$260 Million Deal Averts First Federal Trial Over Opioids
The deal contains no admission of wrongdoing by the defendants
TUESDAY, Oct. 22, 2019 (HealthDay News) -- A $260 million settlement in an opioid lawsuit was reached between two Ohio counties and four drug companies on Monday, just hours before opening arguments were to begin in a landmark federal trial over responsibility for the U.S. opioid crisis.
The deal is between Cuyahoga and Summit Counties and drug distributors McKesson Corp., AmerisourceBergen, Cardinal Health, and Israel-based drug maker Teva Pharmaceuticals, which makes generic opioids, the Washington Post reported.

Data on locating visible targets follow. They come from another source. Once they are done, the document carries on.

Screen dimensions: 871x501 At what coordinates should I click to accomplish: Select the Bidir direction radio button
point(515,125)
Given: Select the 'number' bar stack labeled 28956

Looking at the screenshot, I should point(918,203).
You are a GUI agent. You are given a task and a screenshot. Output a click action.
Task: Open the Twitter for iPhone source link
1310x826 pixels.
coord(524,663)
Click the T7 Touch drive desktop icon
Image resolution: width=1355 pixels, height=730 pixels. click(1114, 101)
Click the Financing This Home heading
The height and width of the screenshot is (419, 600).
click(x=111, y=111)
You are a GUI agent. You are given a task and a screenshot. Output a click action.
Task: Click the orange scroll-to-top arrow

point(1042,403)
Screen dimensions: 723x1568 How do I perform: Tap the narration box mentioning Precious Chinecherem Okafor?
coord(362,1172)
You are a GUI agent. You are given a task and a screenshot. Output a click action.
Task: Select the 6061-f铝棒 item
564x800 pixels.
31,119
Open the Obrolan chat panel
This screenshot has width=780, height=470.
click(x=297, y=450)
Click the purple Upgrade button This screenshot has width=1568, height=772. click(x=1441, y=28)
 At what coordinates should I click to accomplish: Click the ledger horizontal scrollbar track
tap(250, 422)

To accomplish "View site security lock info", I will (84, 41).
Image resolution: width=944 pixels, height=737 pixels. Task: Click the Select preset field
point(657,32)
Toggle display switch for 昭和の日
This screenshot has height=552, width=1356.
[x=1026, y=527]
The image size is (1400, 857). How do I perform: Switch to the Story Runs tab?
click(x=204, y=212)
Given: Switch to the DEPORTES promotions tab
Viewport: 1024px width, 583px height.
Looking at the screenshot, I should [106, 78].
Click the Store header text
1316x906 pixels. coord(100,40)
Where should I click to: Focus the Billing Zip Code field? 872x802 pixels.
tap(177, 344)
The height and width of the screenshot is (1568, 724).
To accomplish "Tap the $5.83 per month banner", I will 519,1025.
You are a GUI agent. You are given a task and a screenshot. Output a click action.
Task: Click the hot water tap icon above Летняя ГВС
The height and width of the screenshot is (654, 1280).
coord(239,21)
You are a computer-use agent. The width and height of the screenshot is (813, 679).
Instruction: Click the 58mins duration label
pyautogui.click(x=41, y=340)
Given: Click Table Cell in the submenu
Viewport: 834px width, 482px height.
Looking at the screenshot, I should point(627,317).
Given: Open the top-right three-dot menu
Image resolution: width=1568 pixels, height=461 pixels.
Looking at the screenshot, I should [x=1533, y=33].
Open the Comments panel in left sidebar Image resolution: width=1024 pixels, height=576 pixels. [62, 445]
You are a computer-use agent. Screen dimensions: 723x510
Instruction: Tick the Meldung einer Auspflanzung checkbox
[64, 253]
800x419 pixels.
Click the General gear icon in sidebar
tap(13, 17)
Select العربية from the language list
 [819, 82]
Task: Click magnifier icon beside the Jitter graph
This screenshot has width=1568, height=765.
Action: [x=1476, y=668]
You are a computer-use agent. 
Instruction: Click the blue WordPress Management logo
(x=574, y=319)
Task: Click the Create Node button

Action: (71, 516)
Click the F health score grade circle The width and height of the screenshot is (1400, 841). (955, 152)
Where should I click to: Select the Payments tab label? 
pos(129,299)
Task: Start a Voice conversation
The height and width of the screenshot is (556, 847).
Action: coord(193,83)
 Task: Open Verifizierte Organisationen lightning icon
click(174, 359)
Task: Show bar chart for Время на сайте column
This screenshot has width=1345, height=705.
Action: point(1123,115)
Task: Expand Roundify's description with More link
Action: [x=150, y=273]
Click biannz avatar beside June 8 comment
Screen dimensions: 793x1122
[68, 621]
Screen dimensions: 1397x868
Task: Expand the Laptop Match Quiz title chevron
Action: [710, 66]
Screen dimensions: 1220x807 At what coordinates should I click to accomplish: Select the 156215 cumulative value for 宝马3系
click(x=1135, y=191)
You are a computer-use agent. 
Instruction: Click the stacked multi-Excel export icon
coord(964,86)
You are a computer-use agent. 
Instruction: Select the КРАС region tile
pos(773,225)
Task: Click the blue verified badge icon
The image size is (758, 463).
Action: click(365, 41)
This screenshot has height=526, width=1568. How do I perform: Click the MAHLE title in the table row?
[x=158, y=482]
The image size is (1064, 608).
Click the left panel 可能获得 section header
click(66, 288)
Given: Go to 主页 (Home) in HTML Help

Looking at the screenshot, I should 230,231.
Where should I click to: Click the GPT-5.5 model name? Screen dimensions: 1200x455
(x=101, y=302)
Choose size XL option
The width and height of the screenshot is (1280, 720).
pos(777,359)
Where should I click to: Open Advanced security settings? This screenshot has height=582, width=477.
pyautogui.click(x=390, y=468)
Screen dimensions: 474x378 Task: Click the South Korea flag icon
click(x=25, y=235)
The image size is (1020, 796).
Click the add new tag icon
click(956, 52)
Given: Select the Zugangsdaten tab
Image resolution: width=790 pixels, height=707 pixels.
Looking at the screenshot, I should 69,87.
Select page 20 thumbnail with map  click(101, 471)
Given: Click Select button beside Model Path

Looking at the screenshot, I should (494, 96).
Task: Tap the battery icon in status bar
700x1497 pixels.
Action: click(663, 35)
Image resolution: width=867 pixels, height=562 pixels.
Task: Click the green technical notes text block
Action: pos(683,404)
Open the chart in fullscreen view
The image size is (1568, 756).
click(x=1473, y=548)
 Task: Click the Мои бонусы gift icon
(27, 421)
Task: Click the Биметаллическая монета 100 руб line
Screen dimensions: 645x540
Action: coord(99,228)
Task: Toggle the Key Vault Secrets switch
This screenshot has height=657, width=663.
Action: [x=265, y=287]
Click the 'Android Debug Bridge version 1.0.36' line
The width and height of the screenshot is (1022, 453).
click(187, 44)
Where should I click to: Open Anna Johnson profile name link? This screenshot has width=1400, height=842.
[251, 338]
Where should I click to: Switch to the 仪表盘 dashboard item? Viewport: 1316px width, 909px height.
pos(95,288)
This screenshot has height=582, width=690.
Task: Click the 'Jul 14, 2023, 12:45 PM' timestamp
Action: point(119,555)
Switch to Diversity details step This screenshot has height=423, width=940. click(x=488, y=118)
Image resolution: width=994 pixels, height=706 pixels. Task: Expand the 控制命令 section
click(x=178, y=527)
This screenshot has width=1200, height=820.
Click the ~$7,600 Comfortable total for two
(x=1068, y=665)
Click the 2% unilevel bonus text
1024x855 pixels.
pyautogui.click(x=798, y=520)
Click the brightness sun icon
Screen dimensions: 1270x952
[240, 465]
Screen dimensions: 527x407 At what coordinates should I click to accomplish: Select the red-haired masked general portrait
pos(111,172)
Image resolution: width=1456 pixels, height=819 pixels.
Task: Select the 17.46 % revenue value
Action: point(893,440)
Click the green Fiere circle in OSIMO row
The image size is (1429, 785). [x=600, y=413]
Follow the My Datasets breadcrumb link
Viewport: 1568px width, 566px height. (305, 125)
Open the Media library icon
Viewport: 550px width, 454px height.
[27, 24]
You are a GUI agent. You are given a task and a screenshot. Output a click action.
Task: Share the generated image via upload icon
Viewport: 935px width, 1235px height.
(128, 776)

"People can't lose sight of the fact that the counties got a very good deal for themselves, but we also set an important national benchmark for the others," Hunter Shkolnik, a lawyer for Cuyahoga County, told the Associated Press. The deal contains no admission of wrongdoing by the defendants. And nationwide, the pharmaceutical industry still faces more than 2,600 other lawsuits over the ongoing opioid abuse epidemic. Participants in those cases said the Ohio deal buys them time to try to work out a nationwide settlement of all claims, the AP said.
Also on Monday, Henry Schein Medical said it had reached a deal worth $1.25 million with the two counties. There was no settlement with another defendant, the retail drugstore chain Walgreens, which was sued over its own distribution operation, the Post reported.